Оставалось либо жить вдвоем в изгнании, либо остаться одной дома, в Арднаварнхе. Я выбрала Арднаварнху и ни разу впоследствии не пожалела об этом решении. Через пару лет мой законный муж умер, и я снова была свободной женщиной. Я стала Веселой вдовой Молино – дело в том, что, как и все женщины Молино, я не взяла фамилии мужа.
Жизнь продолжалась. Тысяча моих друзей были рассеяны по всем континентам, и я, получив, наконец, право распоряжаться находившимися под опекой деда деньгами, могла навещать их, когда вздумается. У меня были собственные лошади. Париж снова гремел американским джазом и сверкал модно одетой публикой… О, для меня наступило прекрасное время!
Я отправилась с папой и мамой в Индию. Папа неудачно упал с пони во время игры в поло, и через несколько дней у него начался столбняк. Он умер в одну неделю, и мне пришлось отвезти маму домой. Она была подавлена горем, как, разумеется, и я сама.

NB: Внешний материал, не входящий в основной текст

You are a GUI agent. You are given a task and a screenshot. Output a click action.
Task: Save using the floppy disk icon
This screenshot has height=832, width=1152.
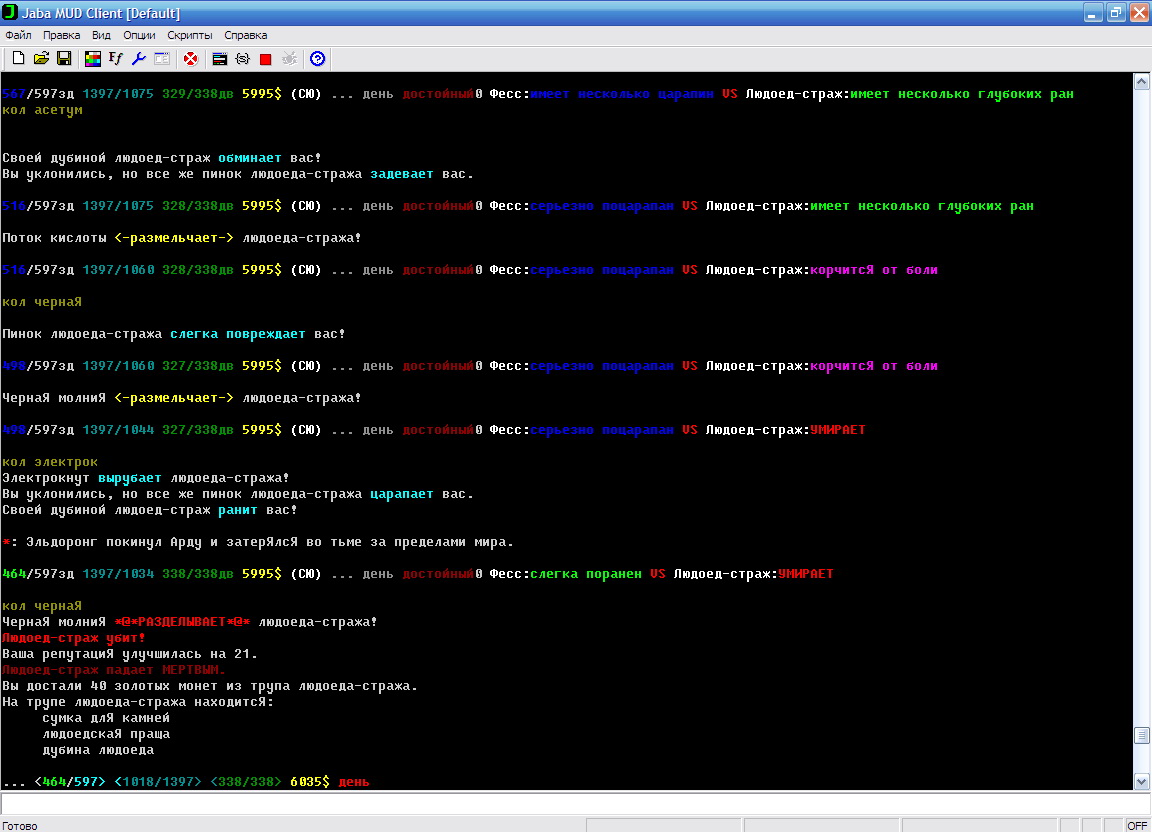pyautogui.click(x=63, y=59)
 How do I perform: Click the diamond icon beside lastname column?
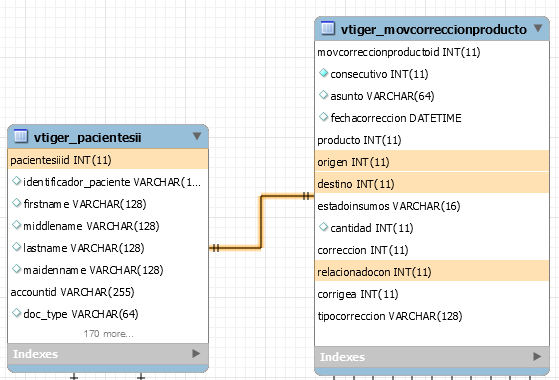coord(16,247)

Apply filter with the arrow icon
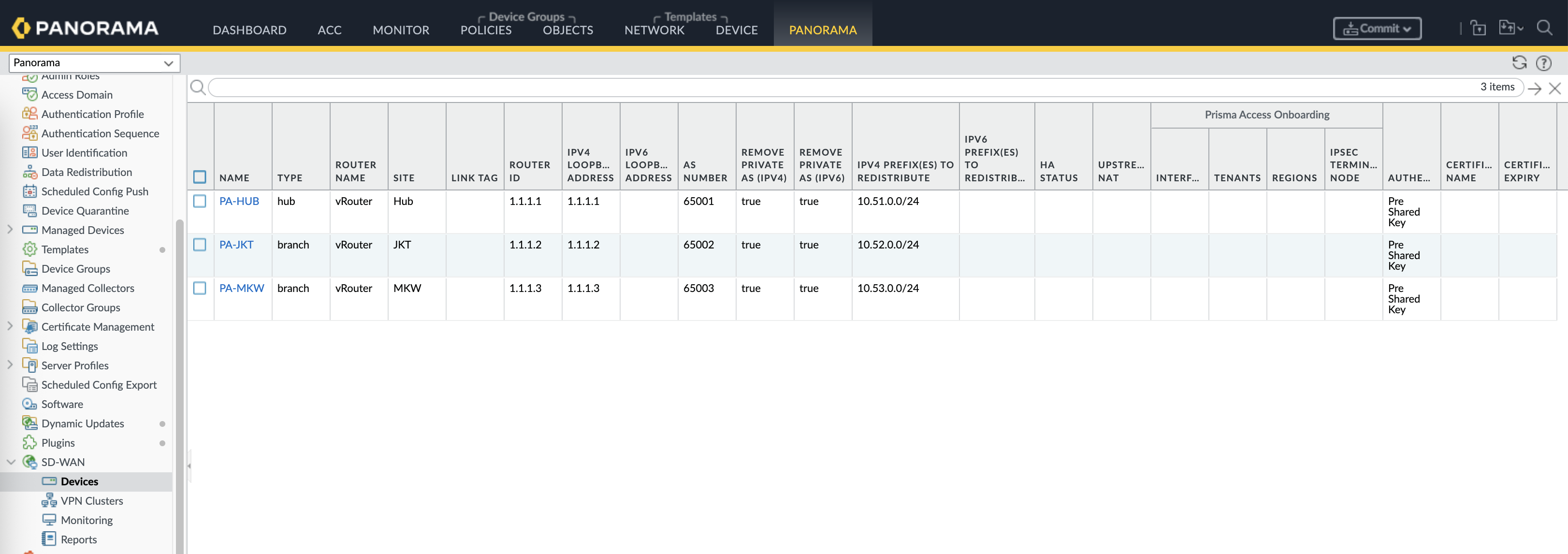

После смерти отца мама тихо жила в Арднаварнхе, ухаживая за своими садами. Я же через некоторое время снова стала разрываться между Лондоном, Парижем и Дублином. Но на охотничий сезон я всегда возвращалась в Арднаварнху.
Наши конюшни были из числа лучших в округе, наши далматины были лучших кровей– потомки собственных догов Лилли, а наши сады оставались самыми прекрасными в Коинемейре.
Позже, уже после смерти мамы, я приезжала домой на более продолжительное время.
Однако, хотя я и увлеклась рассказом о себе, за что меня всегда упрекает Вероломная Бриджид, я все время хотела поведать вам о том, что случилось вчера, обо всех моих волнениях и о моих нежданных гостях.